> Seçilen Metin:
Aslında Narin’in ezoterik, tariki, yani sempatik özelliği kullanılarak ve bu da uzatılarak, toplumun kafasının karıştırılması boşuna değildir elbette. Ayşenur’un da sosyalist olduğu için siyasi entrikal nedenle birlikte kurban edildikleri gün gibi aşikârdır. Yani bataklığın üstüne emperyalist uçurtmasıyla salınıp, rüzgârı kesilince bataklıkta boğulması beklenen Türk insanı, uyan ve bilinçlen artık! Ve bil ki, Atatürk’ün ‘yurtta sulh, cihanda sulh’ mentalinin, bir gün Dünya uluslarının vazgeçilemezi olacağı nasıl olsa evrensel olarak yaşanacaktır.
Dolayısıyla da
mendeburun sonunun başlangıcı olacak hesaplaşma günü, her zaman olduğu gibi yine yakında gelecektir hiç şüphesiz. Ayrıca
başka kayıp çocukların da gündem olması, olayı daha da soruşturulur öneme
taşımaktadır. Bense iki kız babası ve de çocuklarının dedeleri olduğum için, kız
çocuklarının kahırlı ölümleri, beni çok daha fazla kahrediyor.

> Alıştırmalar:
A. Narin ve Ayşenur hakkındaki metni iki cümleyle özetleyin.
B. Narin ve Ayşenur hakkındaki metni kaldığı yerden devam ettirin.

> Veri Bölümü:
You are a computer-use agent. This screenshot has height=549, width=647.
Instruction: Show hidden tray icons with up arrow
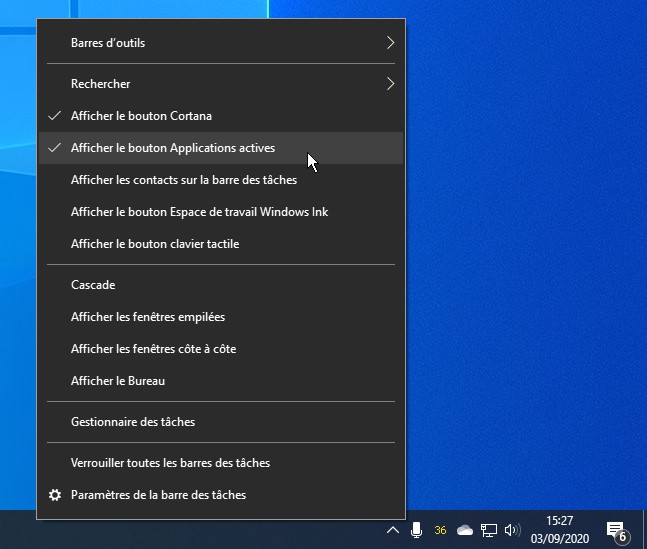pos(393,529)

> Alıştırma Cevapları:
A. Yazar, Narin'in sempatik özelliği kullanılarak toplumun kafasının karıştırıldığını ve Ayşenur'un da sosyalist olduğu için siyasi nedenlerle onunla birlikte kurban edildiğini öne sürerek Türk insanını uyanmaya ve bilinçlenmeye çağırıyor. Ayrıca hesaplaşma gününün yakında geleceğini, başka kayıp çocukların da gündeme gelmesinin olayı daha da önemli kıldığını ve iki kız babası olarak bu ölümlerin kendisini çok daha fazla kahrettiğini belirtiyor.

B.
Kadının, analık ve ilk öğretmenlik
vasfını belirtmek amacıyla, bilhassa da kız çocuklarının yetiştirilmesi için
köy enstitüleriyle beraber, Sıdıka Avar’ı da ilk kadın eğitim misyoneri yaparak
insan evrim tarihinin bir ilki olan Köy Enstitüleriyle, Türk Devrimini de
başlatan bir Atatürk yüceliğine, tekrar el atanlara, binlerce teşekkür
edilmelidir. Hayvanlara karşı, daha da fazlalaşan saygım nedeniyle, hatalı
olarak hayvanlarla özleştirilen bazı insan türlerine de artık hayvan yerine, Zombi
demeye karar verdiklerimin işlemeyen kafalarına bile, bu unutulamaz ve
unutturulamaz gerçeği tekrar anımsatanlar, asla dert yüzü görmesin!
Serendip
Altındal
Özün Kişiliğinin
Aynasıdır (Eski makaleler)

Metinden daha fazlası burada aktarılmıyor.